If you haven’t read my previous blog about the Flex Profiler, I recommend you go take a look…
Ever since the Flex Profiler was made available in early FB3 beta, I’ve been hearing some legitimate concerns. One example and I paraphrase:
It’s great that Flex has implemented a large number of Eclipse views for the main use cases. But they are not showing me what I want…
Another example:
The steps of showing profiling data are quite simple and easy to remember. But once the data is shown, it seems to me that it usually takes too many steps to navigate to the root cause of the performance/memory problems. Why can’t the tool be smarter?
Like I said, these are legitimate concerns and I’m sure the Flex engineering team is going to improve the profiler going forward. How? I’m going to give my $0.02 here..
Just to recap, there are 4 pieces in the profiler architecture:
- The flash.sampler.* API support and the PreloadSwf support in the Player
- ProfilerAgent.swf as the PreloadSwf
- Java-based profiler client library
- Eclipse plugin + the graphical user interface
As you can see, if the current Flex profiler doesn’t work for you and you can’t wait for any improvements in the next release, your most logical option will be the flash.sampler API, i.e. write your own profiler agent or simply use the flash.sampler classes in your application. There are many advantages and disadvantages.
Advantages:
- Free. You don’t have to pay several hundred dollars more for FB Pro. Well, your time is money too. so, this point doesn’t make sense.
- Your profiler agent could be very lightweight if you know exactly what you’re looking for.
Disadvantages:
- You want a profiler agent that is lightweight, i.e. not using up too much of CPU cycles and Player memory. However, it could take you a long time to write a good one.

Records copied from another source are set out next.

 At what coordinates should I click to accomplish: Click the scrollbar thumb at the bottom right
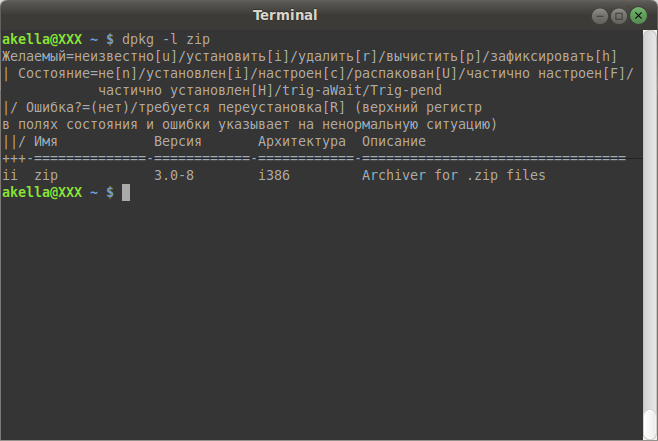(650, 425)
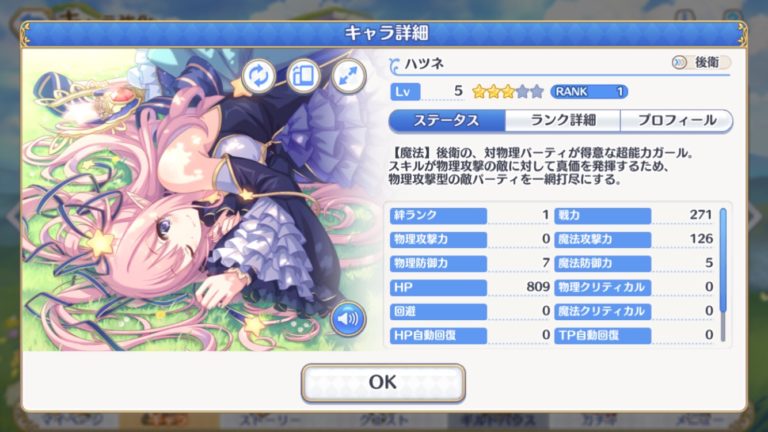Tap the 魔法攻撃力 stat label
The height and width of the screenshot is (432, 768).
pyautogui.click(x=602, y=240)
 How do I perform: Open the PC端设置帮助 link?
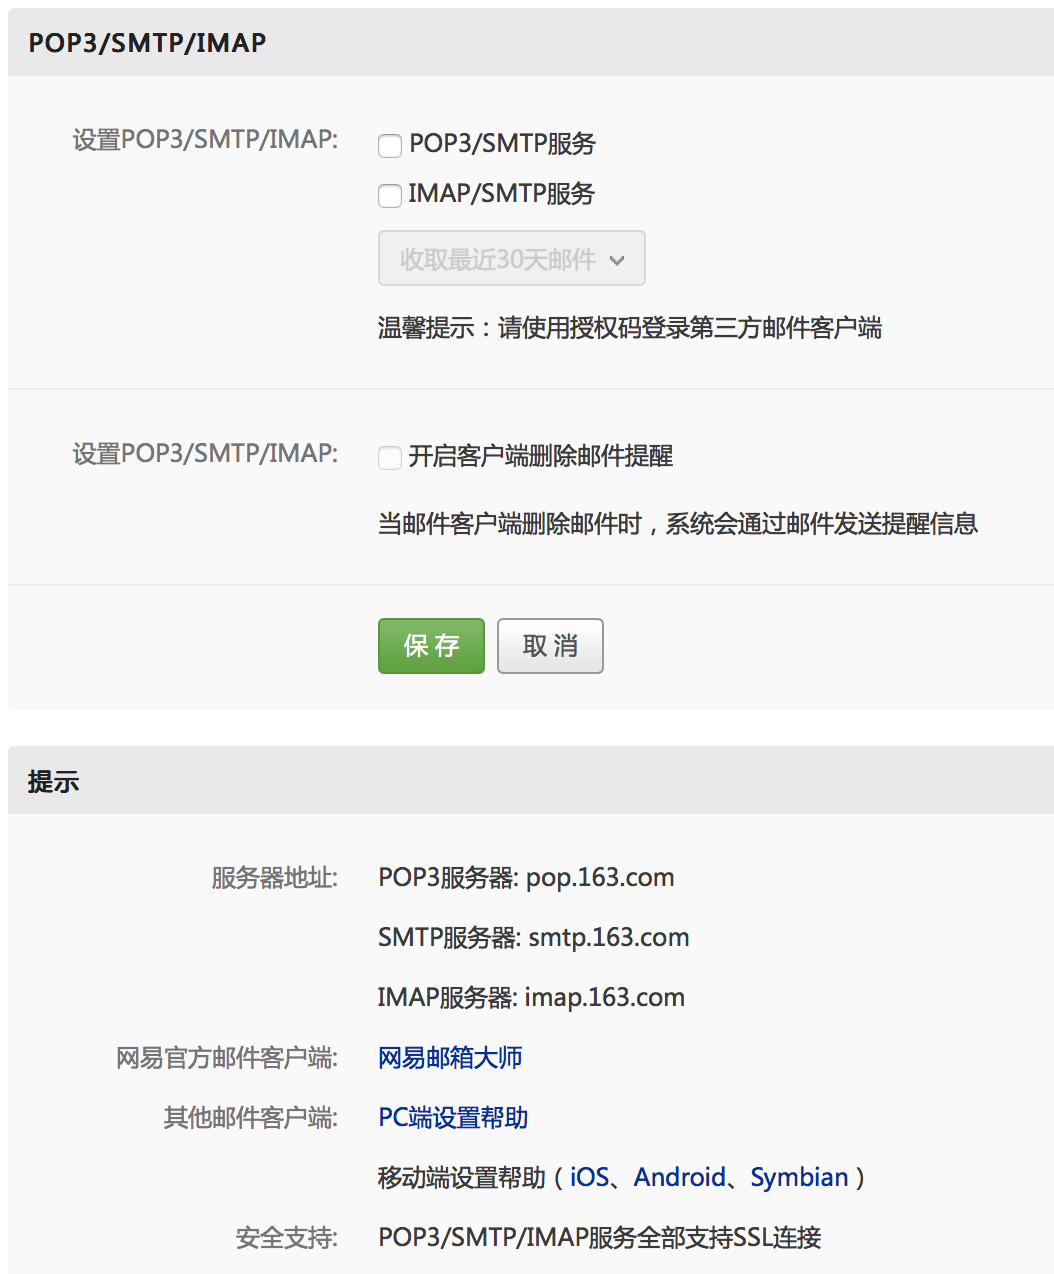pos(453,1118)
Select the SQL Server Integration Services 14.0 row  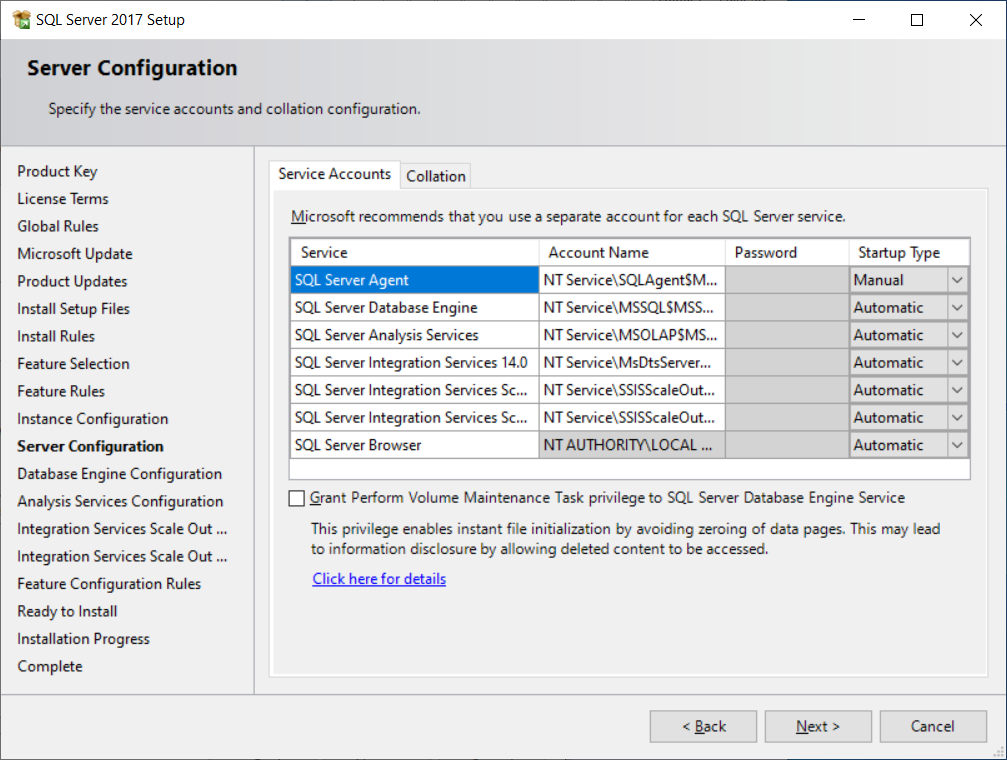tap(414, 363)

- You have to use another timing approach to verify the correctness of your implementation.
- You may waste your valuable time if you have to move your sampling code from one wrong spot to another in your application.
I think most developers would avoid writing their own. At some point, some developers/software vendors may make theirs available (free of charge? who knows?). I don’t see that in my crystal ball yet.
If the current Flex profiler works for you but you want some enhancements, feel free to submit your enhancement requests. However, they may not work on every enhancement (e.g. they may not build 15 more new profiler views). Instead, you should tell Adobe the following:
- Expose the API of the Java-based profiler client library. The API returns pre-calculated data that’s ready for tabulation. It can also return raw data from ProfilerAgent.swf if you want to do your own calculations.
- Expose the API of the foundation classes (e.g. the base class of the performance/memory views) and the utility classes.
- Define extension points in the Eclipse-based profiler plugin.
If Adobe listens to you and do the above, it will be very easy for you to extend the Flex profiler. I think it’s in their best interest to provide the flexibility you need because the Player doesn’t provide profiling support in a closed environment – the flash.sampler API is available to everyone. Sooner or later, the Flex Profiler will not be the only game in town.
Another great thing that developers can do if the API of the profiler client library is exposed is static code analysis. Did you notice that in the inclusion/exclusion filter dialog, it automatically shows a list of packages as you type?
The package list is built dynamically by the Flex Profiler by decoding the bytecodes in your application. Yep, the application SWF is available via the profiler client library API. That’s why I think someone could write a profiler extension plugin that uses SWFKit (the open source SWF encoding/decoding library) to decode and run static code analysis. It sure would be very nice to be able to do both static/dynamic code analysis with the Flex Profiler.